La communauté anglophone a raison de persévérer pour conserver ses commissions scolaires

Quatre ans déjà. Triste souvenir. Dans la nuit du 7 au 8 février 2020, le gouvernement caquiste bâillonnait les oppositions et la démocratie scolaire avec l’adoption du projet de loi 40. Avant cette adoption, les personnes portées à la défense de ce palier démocratique paritaire de proximité avaient pris soin de nommer tous les éléments de vigilance liés à cet outrage à la citoyenneté : la centralisation des décisions, l’abolition des contre-pouvoirs, le désengagement citoyen à l’égard de son école ainsi que l’uniformisation des pratiques de gestion et des attentes de résultats. 

Après son adoption, ce qui était exprimé en vigilance est devenu évidence : tout le monde attend la décision du ministre pour agir, toutes les écoles s’affichent en bleu, les conseils d’administration n’ont maintenant qu’une influence réduite à sa plus simple expression, et la Fédération des commissions scolaires du Québec, autrefois chien de garde de l’école publique, s’est transformée en agence de communication du gouvernement. Autrement dit, le gouvernement n’a plus de caillou dans son soulier. L’école publique s’affiche comme « Votre gouvernement » et le ministre de l’Éducation décide lui-même de la couleur de la porte des toilettes en Abitibi.

À l’automne dernier, la communauté scolaire anglophone m’a invité à faire part de quelques réflexions sur les répercussions du projet de loi 40 sur la communauté francophone depuis l’abolition des commissions scolaires. Aux prises avec la Coalition avenir Québec, qui est pressée d’en finir avec le dernier rempart scolaire citoyen, les anglophones se battent bec et ongles pour préserver le droit de gérance de leurs institutions. Le premier paragraphe du présent texte vous donne l’essentiel de mon propos, et ce fut un réel plaisir de leur rappeler leur pouvoir d’exercer leur souplesse budgétaire et d’installer des purificateurs d’air dans les classes si les conseils des commissaires le jugent nécessaire, et ce, sans attendre la permission du ministre. Leur liberté de choisir selon les besoins locaux constitue le coeur de leurs revendications.

Mais au-delà de la défense de leur droit reconnu dans la Constitution canadienne, objet d’un souque à la corde juridique entre la communauté anglophone et le gouvernement caquiste, il me semblait nécessaire de souligner l’ampleur de cette résistance et sa portée sur la société québécoise. Cette ténacité dont font preuve nos concitoyens anglophones s’articule dans une série de croyances fondatrices d’un Québec meilleur.

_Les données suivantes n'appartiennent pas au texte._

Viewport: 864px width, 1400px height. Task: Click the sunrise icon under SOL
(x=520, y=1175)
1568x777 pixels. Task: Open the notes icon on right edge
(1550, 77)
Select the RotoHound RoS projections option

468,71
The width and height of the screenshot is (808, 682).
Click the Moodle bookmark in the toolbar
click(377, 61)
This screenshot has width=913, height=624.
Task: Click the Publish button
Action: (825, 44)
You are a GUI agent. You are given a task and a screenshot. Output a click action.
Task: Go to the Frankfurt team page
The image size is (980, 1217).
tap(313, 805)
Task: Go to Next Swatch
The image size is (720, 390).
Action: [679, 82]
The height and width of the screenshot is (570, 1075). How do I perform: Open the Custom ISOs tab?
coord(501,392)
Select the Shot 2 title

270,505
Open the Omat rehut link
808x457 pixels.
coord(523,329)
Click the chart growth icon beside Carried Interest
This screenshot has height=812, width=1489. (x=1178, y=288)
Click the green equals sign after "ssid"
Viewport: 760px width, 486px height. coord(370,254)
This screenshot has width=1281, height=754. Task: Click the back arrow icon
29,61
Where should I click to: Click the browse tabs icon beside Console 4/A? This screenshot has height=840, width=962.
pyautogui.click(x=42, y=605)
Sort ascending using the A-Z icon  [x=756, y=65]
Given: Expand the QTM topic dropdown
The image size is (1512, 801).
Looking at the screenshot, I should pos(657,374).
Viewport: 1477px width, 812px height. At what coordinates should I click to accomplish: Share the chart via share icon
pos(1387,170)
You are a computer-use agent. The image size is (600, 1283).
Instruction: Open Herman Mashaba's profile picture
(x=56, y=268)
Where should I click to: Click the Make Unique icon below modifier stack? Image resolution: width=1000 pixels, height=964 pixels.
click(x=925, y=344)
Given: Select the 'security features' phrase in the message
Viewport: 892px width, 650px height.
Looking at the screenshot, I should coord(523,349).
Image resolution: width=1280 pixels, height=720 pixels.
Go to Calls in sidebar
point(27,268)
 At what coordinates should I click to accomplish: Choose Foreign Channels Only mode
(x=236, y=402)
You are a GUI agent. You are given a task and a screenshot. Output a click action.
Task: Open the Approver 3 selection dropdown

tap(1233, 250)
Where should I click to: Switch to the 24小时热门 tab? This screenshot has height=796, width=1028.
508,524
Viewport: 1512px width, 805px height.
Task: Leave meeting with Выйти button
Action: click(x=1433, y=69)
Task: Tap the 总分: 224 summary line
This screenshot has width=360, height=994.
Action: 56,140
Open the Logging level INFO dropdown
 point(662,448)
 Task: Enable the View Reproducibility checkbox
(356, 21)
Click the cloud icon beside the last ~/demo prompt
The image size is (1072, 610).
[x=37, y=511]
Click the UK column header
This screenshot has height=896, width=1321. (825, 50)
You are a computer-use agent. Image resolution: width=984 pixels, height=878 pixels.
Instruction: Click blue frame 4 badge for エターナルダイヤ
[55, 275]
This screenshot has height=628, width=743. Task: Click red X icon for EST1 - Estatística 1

La communauté anglophone croit en la puissance d’une société politisée, dont l’intérêt collectif dépasse le gain personnel. Elle croit qu’une société politisée aura davantage tendance à voter pour défendre des valeurs, des idées, des enjeux plutôt que de se laisser charmer par le fameux « mirage du changement », slogan universel des campagnes électorales.

La communauté anglophone croit en la contribution du plus grand nombre de citoyens. Pour elle, cette contribution s’obtient uniquement à travers la mobilisation sociale. Par exemple, dans les commissions scolaires anglophones, il existe des prix Méritas pour l’implication communautaire. On ne favorise certainement pas la mobilisation citoyenne en abolissant son droit de gouverner ses écoles, en cherchant à la désengager. C’est une attaque à ses valeurs sociales profondes.

Pour la communauté anglophone, la pluralité et la diversité des voix sont gages de riches débats, de rencontres d’idées. Le palier démocratique de proximité favorise l’émergence de carrefours de confrontations saines et de solutions créatives, influencées par la nécessaire sensibilité à la spécificité de la communauté. Cette richesse sociale, la communauté anglophone y tient. 

La communauté anglophone croit également que donner la parole localement permet des choix locaux pertinents et qu’à travers cet encouragement à l’expression des idées diverses, on encourage les membres de la communauté à se soucier les uns des autres et à y prendre part activement. On pourrait ici parler de développer l’« empouvoirement » des citoyens comme moteur du développement social.

Mais ultimement, à travers ce combat pour ses droits constitutionnels, la communauté anglophone crie haut et fort que l’éducation ne se réduit pas à un système de gestion insensible et uniforme, mais s’élève en véhicule de valeurs fondatrices d’une société québécoise politisée. Une société dans laquelle la voix citoyenne peut s’exprimer, où la mobilisation locale est encouragée et la confrontation des idées souhaitée. Et c’est probablement pour cela que les anglophones du Québec poursuivent leur combat : parce que le système d’éducation devrait être le reflet d’une société forte à laquelle nous aspirons tous. 

S’il vous plaît, ne lâchez pas, j’ai confiance.